Reliability and dispatchability improvement of a hybrid system consisting of PV, wind, and bio-energy connected to pumped hydropower energy storage

Conventional electrical power plants require peak load units with high reliability and dispatchability in case of a sudden increase in demand, while base load units should generate constant power without interruption. However, some renewable energy sources may not be reliable because of fluctuations in natural sources and variations in electricity demand. This study addresses the issue of a mismatch between supply and demand in conventional electrical power plants by designing a hybrid renewable energy system (HRES) that includes a photovoltaic (PV) system, wind turbines, pumped hydropower energy storage, and a bio-energy power plant. The HRES aims to increase reliability and dispatchability during peak periods and reduce renewable energy loss.
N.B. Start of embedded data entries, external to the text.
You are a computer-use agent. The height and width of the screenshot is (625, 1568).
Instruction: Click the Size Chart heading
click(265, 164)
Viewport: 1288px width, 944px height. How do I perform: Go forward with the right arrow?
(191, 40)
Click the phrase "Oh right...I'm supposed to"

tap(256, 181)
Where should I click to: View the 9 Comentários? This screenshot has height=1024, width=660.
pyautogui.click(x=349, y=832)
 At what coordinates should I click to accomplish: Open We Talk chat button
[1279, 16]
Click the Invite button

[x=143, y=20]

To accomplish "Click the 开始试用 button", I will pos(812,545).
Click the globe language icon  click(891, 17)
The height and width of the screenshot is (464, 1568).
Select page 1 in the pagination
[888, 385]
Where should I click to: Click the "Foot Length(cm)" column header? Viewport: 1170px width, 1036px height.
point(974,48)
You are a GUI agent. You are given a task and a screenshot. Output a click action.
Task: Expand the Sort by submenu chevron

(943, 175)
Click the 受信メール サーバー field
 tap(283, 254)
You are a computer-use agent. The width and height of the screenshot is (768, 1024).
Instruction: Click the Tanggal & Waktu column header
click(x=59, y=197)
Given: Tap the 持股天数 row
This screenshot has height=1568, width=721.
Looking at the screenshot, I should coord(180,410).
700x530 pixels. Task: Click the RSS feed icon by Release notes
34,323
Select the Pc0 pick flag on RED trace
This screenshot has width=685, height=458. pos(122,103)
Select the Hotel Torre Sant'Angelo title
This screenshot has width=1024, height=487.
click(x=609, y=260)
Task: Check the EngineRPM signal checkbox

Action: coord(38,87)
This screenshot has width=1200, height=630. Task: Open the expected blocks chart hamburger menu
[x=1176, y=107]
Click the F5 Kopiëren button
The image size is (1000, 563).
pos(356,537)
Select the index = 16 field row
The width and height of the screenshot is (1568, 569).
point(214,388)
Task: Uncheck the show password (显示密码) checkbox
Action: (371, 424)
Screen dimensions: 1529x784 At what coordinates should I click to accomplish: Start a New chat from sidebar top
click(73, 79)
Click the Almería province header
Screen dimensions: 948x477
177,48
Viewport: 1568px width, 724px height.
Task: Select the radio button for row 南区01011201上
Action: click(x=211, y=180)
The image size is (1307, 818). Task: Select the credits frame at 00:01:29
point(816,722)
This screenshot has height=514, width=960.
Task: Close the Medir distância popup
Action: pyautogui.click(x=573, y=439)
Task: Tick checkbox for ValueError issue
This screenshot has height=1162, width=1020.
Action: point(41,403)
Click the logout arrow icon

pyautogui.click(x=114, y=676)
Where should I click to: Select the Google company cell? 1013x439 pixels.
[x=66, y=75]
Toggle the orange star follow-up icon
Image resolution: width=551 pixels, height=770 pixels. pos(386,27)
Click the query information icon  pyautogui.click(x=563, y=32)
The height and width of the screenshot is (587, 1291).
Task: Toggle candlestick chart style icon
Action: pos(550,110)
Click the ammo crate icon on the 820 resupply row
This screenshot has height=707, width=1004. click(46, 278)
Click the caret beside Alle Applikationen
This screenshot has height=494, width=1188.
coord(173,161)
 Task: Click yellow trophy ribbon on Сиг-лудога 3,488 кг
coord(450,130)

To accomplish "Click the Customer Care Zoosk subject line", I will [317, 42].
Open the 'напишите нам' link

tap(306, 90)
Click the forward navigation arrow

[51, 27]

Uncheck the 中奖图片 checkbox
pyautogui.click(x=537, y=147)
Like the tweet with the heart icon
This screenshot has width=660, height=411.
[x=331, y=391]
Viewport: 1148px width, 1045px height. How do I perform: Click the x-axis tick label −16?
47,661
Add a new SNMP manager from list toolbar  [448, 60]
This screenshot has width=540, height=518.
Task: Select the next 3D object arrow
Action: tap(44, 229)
A novel operational strategy and several newly designed techniques are proposed, and many-objective optimisation models considering the technical, economic and environmental perspectives were developed. Comparing all the design techniques, the most competitive technique showed a 6 % increase in terms of system reliability, a 15 % reduction in renewable energy loss, and a levelised cost of energy reduction from 0.22 $/kWh to 0.13 $/kWh. In addition, the most competitive hybrid system design could cover up to 98.3 % of total electricity demand with high reliability. With regard to the environmental benefits, the greatest amount of greenhouse gas emission saved by considering this study is 2.6 x 107 tons. Eventually, by considering renewable energy sources' technical specifications, such as source dispatchability, designers can gain more economic benefits from making use of such sources.